● **RECORDS SUPPLIED**:
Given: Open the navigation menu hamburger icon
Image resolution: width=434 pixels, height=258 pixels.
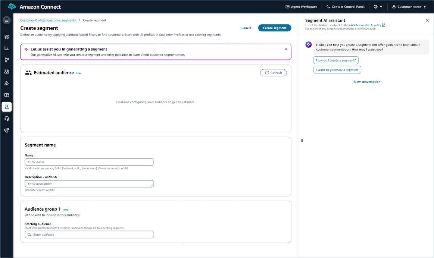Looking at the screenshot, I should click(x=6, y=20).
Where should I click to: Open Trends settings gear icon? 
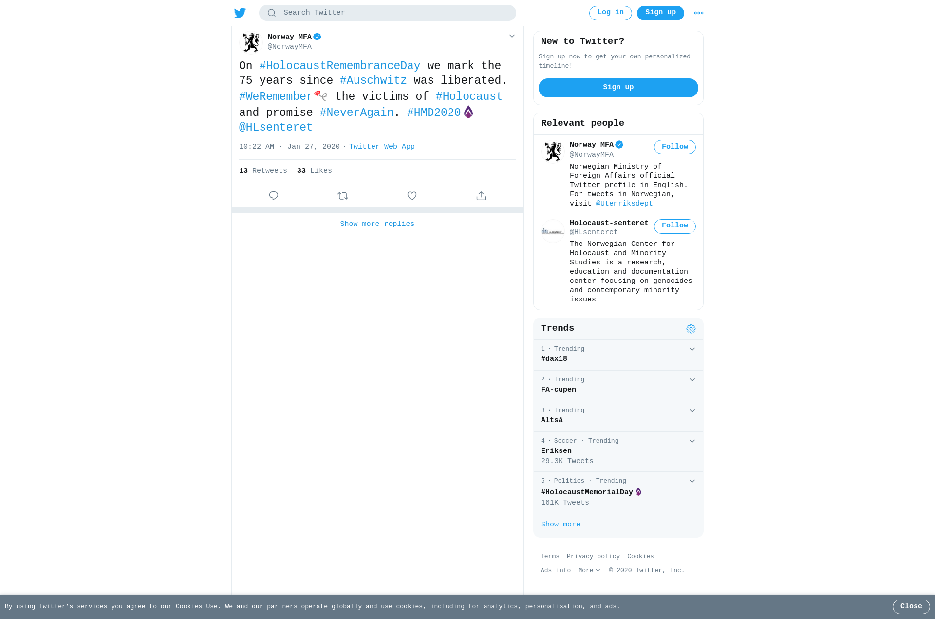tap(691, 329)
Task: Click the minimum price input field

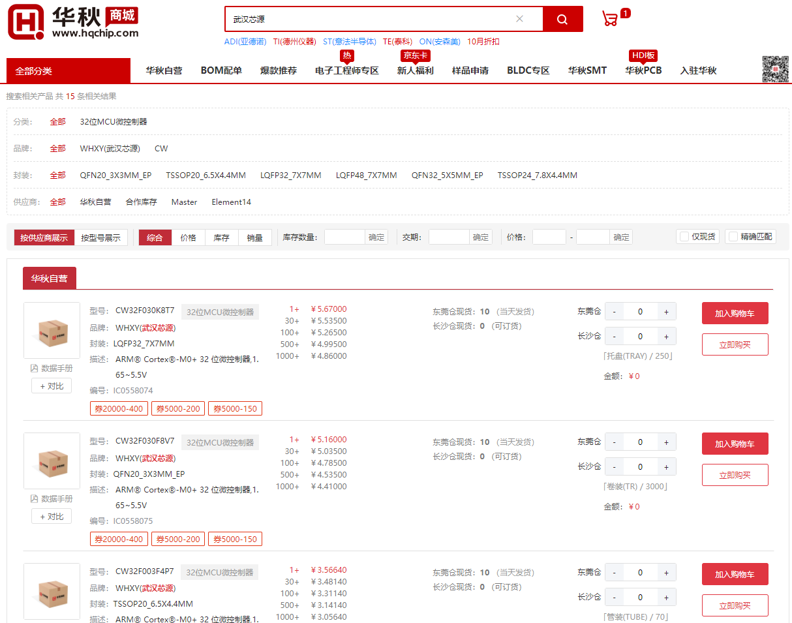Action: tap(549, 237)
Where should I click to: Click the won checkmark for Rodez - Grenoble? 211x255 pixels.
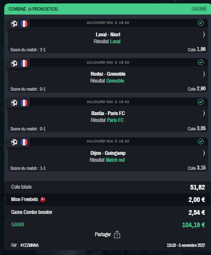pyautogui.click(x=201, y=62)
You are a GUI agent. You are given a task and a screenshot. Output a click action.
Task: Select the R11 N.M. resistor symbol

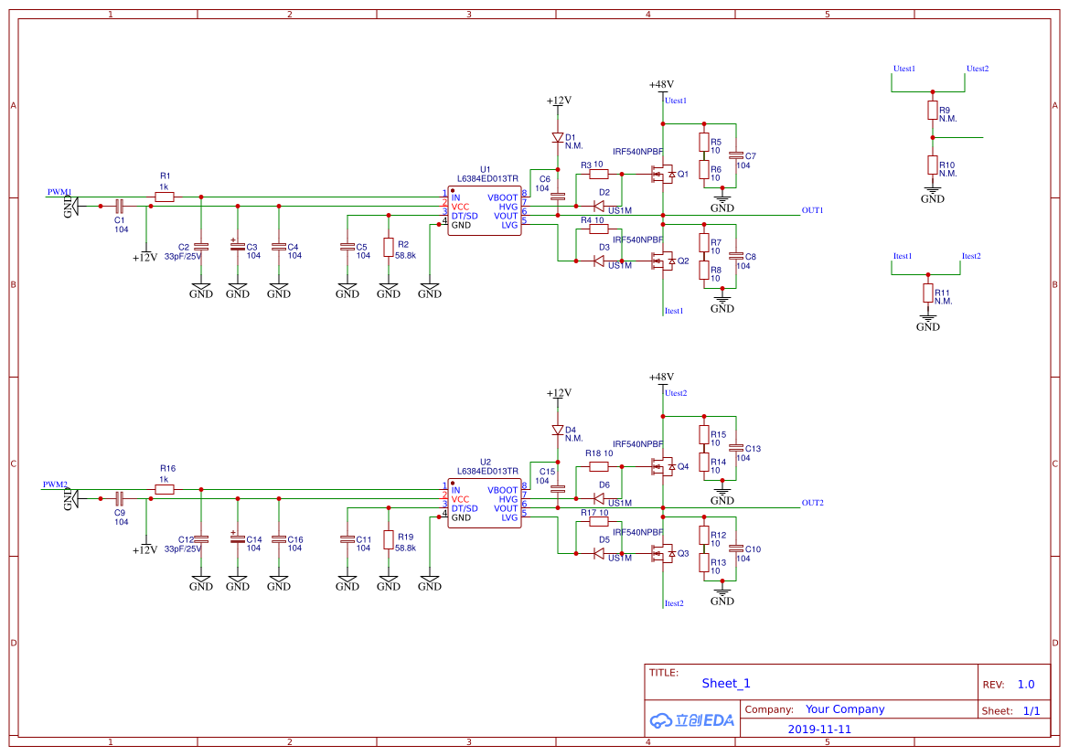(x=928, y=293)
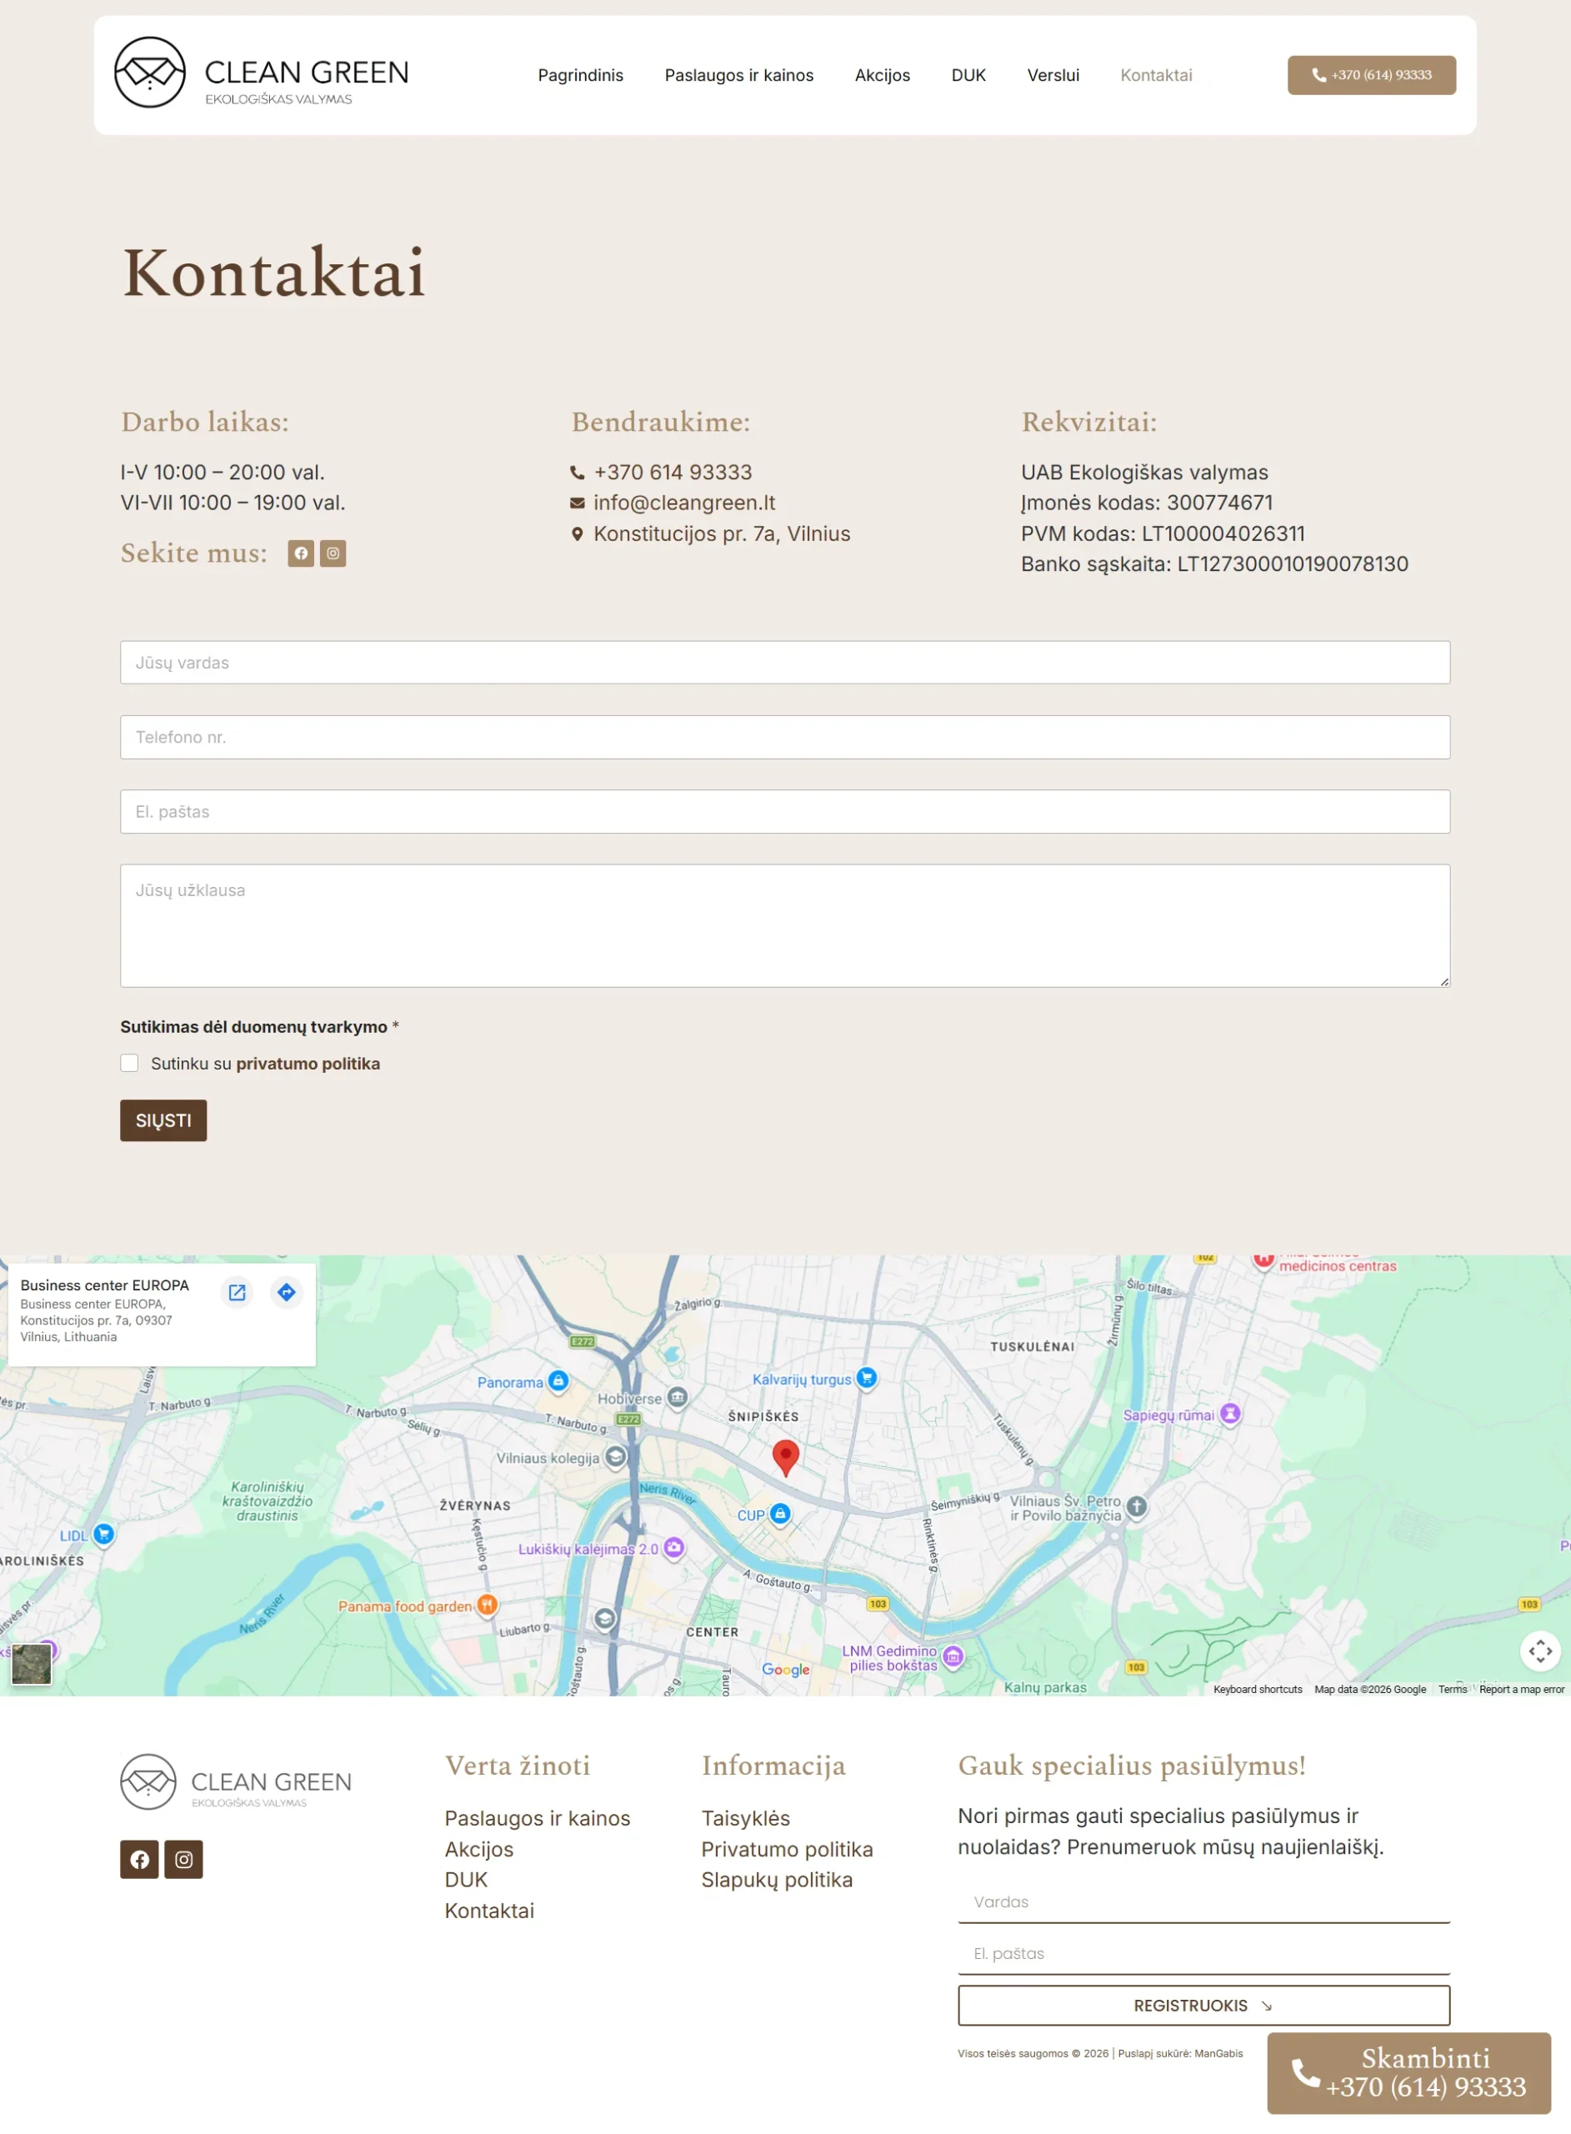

● **TASK DESCRIPTION**:
Output, exactly and only: the line containing "You are a GUI", the last line of the listing above, and every line in between. Leave the pictures out.

● **FINISHED EXERCISE**:
You are a GUI agent. You are given a task and a screenshot. Output a click action.
Task: Select the R11 N.M. resistor symbol

(x=928, y=293)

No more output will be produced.